CANADIAN RAILWAY OFFICE OF ARBITRATION
CASE NO. 2981
Heard in Montreal,
CANADIAN NATIONAL RAILWAY COMPANY
CANADIAN COUNCIL OF RAILWAY OPERATING UNIONS (UNITED TRANSPORTATION UNION)
Abolishment of train 577.
COUNCIL’S STATEMENT OF ISSUE:
On 16 December 1996, the Company issued a bulletin stating that on the completion of train 577 on 19 December 1996, this assignment would be abolished.
The Union filed a policy grievance dated 23 December 1996 stating that the abolishment of this assignment was in violation of article 79 of the 4.16 agreement and requested that the Company issue the proper notice under the Material Change article (79).
The Company disagrees with the Union’s appeal.
FOR THE COUNCIL:
(SGD.) M. P. GREGOTSKI
There appeared on behalf of the Company:
P. Marquis – Labour Relations Officer, Toronto
A. E. Heft – Manager, Labour Relations, Toronto
R. Hayes – Assistant Superintendent, MacMillan Yard
And on behalf of the Council:
M. P. Gregotski – General Cahirperson, Fort Erie
AWARD OF THE ARBITRATOR
It is common ground that train 577 was a road switcher assignment operating within a thirty mile radius of Vandewater Yard in Windsor, Ontario which was previously operated by the Canada Southern Railway Company (CASO), a subsidiary of Conrail.

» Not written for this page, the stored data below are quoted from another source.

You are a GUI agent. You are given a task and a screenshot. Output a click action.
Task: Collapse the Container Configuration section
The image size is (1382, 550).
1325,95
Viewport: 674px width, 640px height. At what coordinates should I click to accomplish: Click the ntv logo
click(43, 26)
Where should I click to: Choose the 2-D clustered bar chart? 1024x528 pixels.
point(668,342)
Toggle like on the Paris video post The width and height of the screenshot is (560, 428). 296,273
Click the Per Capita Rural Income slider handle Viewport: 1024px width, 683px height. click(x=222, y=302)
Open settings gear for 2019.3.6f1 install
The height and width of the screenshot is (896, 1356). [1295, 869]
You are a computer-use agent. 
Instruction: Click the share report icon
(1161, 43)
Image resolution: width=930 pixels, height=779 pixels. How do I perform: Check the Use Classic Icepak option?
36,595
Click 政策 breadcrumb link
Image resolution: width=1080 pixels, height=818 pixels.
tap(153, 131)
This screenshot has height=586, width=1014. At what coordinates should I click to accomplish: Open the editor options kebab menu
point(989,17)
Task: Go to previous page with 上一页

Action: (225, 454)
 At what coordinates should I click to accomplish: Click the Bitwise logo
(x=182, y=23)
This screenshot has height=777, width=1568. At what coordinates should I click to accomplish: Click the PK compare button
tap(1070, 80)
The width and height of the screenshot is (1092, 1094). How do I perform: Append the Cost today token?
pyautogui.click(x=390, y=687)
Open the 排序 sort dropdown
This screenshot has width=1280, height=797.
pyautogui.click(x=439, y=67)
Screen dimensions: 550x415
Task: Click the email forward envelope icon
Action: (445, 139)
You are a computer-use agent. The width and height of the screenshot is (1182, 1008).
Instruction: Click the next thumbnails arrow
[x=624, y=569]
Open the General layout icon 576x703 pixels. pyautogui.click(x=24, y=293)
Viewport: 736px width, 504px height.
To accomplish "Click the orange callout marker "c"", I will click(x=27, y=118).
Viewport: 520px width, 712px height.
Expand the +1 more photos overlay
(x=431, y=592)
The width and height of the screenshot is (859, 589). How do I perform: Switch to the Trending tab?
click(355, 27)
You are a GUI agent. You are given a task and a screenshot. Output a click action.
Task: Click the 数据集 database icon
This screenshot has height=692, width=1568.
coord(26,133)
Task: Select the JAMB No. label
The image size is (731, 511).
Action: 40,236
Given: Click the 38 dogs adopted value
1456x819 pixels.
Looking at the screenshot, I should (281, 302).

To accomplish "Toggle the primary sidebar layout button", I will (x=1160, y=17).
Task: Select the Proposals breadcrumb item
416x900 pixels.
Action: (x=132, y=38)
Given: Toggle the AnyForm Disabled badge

In 1985 the Company purchased several pieces of territory from Conrail, including the CASO subdivision where train 577 operated. The CASO employees then transferred into the service of the Company, with seniority only as the date of the purchase from Conrail, albeit with certain preferential homestead rights in respect of continuing assignments over the former CASO territory.
On December 16, 1996 the Company gave notice by bulletin that as of December 19 train 577 would be abolished. According to the Company’s representatives it was determined that it was more efficient to cover the work previously performed by roadswitcher 577 by assigning it to another roadswitcher, train 570.
The Council alleges that what transpired was a material change within the terms of article 79 of the collective agreement. It submits that in the circumstances the Company was obligated to give the appropriate notice, and to negotiate terms and conditions to minimize the adverse impacts on the employees affected.
The Arbitrator cannot sustain the position of the Council in the case at hand. Article 79.1(k) of the collective agreement reads as follows:
79.1 (k)When Material Change Does Not Apply
This article does not apply in respect of changes brought about by the normal application of the collective agreement, changes resulting from a decline in business activity, fluctuations in traffic, traditional reassignments of work or other normal changes inherent in the nature of the work in which employees are engaged:
The evidence before the Arbitrator establishes, overwhelmingly, that what transpired in the instant case was a decision by the Company to rationalize its operations in the Windsor area, as a result of a downward fluctuation in traffic. The material adduced in evidence by the Company confirms, beyond contradiction, that in 1995 the volume of traffic handled by train 577 totalled 235 cars over a one year period. In 1996 the same roadswitcher assignment dropped to 83 cars. This resulted from declines in shipments from major customers, including Cargill Ltd., Grainco, Stoney Point Coop and Primo Foods. In the circumstances I am satisfied that what transpired was an adjustment in assignments, caused in part by fluctuations in traffic, of a type inherent in the nature of railway work, Clearly, the Company’s decision falls within the exceptions to the material change provisions of article 79, specifically elaborated within paragraph 79.1(k). Whether the Company’s actions can be characterized as a violation of the residual provisions of the CASO agreement is not an issue which arises under the terms of the ex parte statement of issue filed by the Council.
For all of the foregoing reasons the grievance must be dismissed.